If AI programming wants to go further, what key problems should the big model solve?

guide

On the origin of intelligent programming, it can be traced back to the auxiliary prompt function of the integrated development environment (IDE). However, the intelligent auxiliary functions of traditional IDEs are relatively simple, generally based on the input of developers and existing project codes, real-time prediction of class names, method names, code fragments, etc. in the code to be completed, and provide a list of suggestions.

The so-called intelligent programming now, under the influence of deep learning technology, is quite different from before, and even has an essential difference.

Ma Yuchi, HUAWEI CLOUD Dev AI Lab Leader and an expert in intelligent R&D algorithm technology, believes: "2021, when GitHub Copilot came out, is the first year of the emergence of truly intelligent programming. Code completion before that is equivalent to the input method. Lenovo function."

If AI programming wants to go further, what key problems should the big model solve? If AI programming wants to go further, what key problems should the big model solve?

HUAWEI CLOUD Dev AI Lab Leader, Intelligent R&D Algorithm Technical Expert Ma Yuchi

Developed by GitHub and OpenAI, GitHub Copilot's underlying technology uses a Codex model -- a model trained on exascale code, including public repositories on GitHub. What's special about GitHub Copilot is that it's not just a code completion tool. It understands more context than most code aids. Whether it's documentation, comments, function names, or the code itself, GitHub Copilot will synthesize matching code based on the context provided by the developer. Developers can get suggestions on entire lines of code or complete functions in the editor through GitHub Copilot.

The rate at which Copilot has evolved is astounding. In June 2021, when Copilot was first released, its accuracy rate was 28.8%, and the highest in the industry at that time could only reach 11%. In March of this year, the accuracy rate of Copilot X, which is connected to GPT-4, has reached 67%.

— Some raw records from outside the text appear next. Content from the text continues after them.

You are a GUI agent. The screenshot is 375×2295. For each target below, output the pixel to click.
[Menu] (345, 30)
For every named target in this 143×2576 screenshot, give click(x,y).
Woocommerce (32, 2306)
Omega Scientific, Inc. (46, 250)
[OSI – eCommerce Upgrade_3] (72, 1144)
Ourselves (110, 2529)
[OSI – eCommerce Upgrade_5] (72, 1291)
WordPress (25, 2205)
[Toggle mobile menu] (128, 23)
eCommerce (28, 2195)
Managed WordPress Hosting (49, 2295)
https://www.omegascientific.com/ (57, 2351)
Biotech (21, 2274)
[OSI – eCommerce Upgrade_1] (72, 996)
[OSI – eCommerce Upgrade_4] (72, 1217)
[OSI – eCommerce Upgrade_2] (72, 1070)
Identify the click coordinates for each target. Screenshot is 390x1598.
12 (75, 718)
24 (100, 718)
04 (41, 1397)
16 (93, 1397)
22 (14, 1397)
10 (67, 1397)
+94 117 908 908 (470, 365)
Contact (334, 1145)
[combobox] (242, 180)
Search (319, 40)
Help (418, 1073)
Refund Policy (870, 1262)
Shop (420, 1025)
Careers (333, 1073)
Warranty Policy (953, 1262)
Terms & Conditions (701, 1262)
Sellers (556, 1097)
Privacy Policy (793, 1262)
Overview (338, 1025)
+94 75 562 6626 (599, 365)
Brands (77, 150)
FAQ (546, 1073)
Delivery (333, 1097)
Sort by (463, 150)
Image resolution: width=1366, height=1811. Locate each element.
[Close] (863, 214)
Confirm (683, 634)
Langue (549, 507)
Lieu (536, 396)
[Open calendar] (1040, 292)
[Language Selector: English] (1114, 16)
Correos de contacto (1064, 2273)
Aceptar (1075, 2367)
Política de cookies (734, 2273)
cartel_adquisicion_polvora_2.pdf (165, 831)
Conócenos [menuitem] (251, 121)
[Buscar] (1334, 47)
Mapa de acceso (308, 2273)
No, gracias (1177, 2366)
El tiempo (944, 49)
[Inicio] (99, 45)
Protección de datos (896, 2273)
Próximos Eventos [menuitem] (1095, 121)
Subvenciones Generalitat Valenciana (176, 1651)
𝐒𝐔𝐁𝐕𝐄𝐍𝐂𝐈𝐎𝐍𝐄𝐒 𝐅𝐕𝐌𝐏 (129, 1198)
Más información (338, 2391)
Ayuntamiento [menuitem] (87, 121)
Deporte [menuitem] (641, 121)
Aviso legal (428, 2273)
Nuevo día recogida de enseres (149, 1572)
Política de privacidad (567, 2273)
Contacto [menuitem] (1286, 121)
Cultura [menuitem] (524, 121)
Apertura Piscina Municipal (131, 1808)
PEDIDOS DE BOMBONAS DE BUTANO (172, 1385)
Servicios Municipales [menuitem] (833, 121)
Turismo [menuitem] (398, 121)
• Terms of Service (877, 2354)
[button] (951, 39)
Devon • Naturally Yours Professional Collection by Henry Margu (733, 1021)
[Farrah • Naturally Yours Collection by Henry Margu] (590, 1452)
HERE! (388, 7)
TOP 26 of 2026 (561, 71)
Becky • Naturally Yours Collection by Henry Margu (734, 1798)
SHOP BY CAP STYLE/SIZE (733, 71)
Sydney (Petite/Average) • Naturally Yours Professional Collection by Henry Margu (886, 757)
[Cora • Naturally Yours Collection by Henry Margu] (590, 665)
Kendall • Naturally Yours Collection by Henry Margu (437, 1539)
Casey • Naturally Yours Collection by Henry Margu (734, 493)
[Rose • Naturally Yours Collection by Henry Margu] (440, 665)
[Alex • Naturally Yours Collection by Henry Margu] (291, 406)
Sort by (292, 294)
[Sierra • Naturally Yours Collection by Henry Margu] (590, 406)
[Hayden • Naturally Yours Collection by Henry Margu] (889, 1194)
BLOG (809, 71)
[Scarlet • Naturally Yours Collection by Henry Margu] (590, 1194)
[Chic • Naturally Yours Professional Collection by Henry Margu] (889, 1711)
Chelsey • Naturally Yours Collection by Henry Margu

"An AI programming assistant that is not based on a large model has very poor programming ability. In our opinion, it does not even belong to the category of intelligence." Ma Yuchi said. The birth of Copilot inspired Ma Yuchi and his team a lot. So at the end of 2021, Huawei combined the research and development tool CodeArts with the Pangu large model to develop an intelligent programming assistant CodeArts Snap.

It is understood that CodeArts Snap has trained 76 billion lines of selected codes, 85 million open source code warehouses, and more than 13 million technical documents. It has three core functions: intelligent generation, intelligent question and answer, and intelligent collaboration. Click to automatically annotate and generate test cases, and deploy intelligently with one instruction.

At present, CodeArts Snap has accumulated many users and received a lot of feedback. Ma Yuchi said that in the future, CodeArts Snap will continue to evolve and continuously improve its intelligent programming capabilities. He mentioned that at the current stage, from the perspective of model optimization and engineering optimization, "code generation based on large models" still faces eight key technical challenges. This is also the direction of future evolution of CodeArts Snap.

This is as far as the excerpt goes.